- Directed by: Brad Marlowe
- Written by: George Morgan Anita Doohan Adrienne Armstrong
- Produced by: Paula Silver Lara Levicki-Lavi
- Starring: Erika Eleniak Jerry Kroll Colleen Camp Kimberly Rowe John Wesley Shipp Paul Winfield
- Cinematography: Moshe Levin
- Edited by: Gena Bleier Pam Wise
- Music by: Andrew Dorfman
- Release date: April 23, 2002;
- Running time: 89 minutes
- Country: United States
- Language: English

= Second to Die =

Second to Die is a thriller film released in 2002. The film stars Erika Eleniak, Jerry Kroll, and Colleen Camp. Its tagline was "One murder is never enough".

==Synopsis==
Sara Bratchett (Eleniak) is a woman who thinks the murder of her husband (John Wesley Shipp) will solve all her problems. However, she realizes that it won't be enough.

Her sister, Amber, finds her diary after Sara is found dead. Through the pages, flashbacks are seen to Sara's marriage, the death of her husband, her second marriage, and a twist ending that exposes the truth behind all the relationships.

Her first husband has a "second to die" life insurance policy, where the beneficiary receives the money after both people die—in this case, both Sara and her husband.

After the plane explosion, Sara marries her husband's friend, "Scooch" Scucello. What she doesn't know is that he's involved with her neighbor, Cynthia, who is seen putting on a wig. Her wig becomes crucial later on.
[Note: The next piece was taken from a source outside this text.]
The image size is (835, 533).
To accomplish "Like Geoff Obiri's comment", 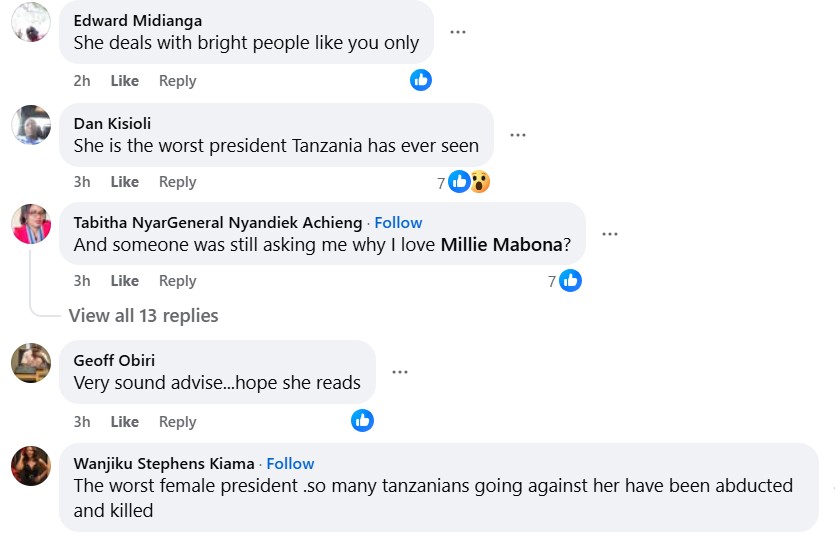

"Scooch" arranges Sara's death in search of the three million dollar payout. The showdown between husband and wife ends with Sara shot dead and floating in the pool. The sister is shown reading the journal discovering that her sister is really alive and in Europe; and the movie ends with her traveling to meet her boyfriend in New York.

==Cast==
- Erika Eleniak as Sara Bratchett Scucello, née Morgan
- Jerry Kroll as Raymond "Scooch" Scucello
- Colleen Camp as Cynthia Evans
- Kimberly Rowe as Amber Morgan
- John Wesley Shipp as Jim Bratchett
- Paul Winfield as Detective John Grady

==Filming==
The film was shot in Los Angeles, California.

==Release==
The film was first released on video in Spain. Later, on April 23, 2002, the film was released in United States.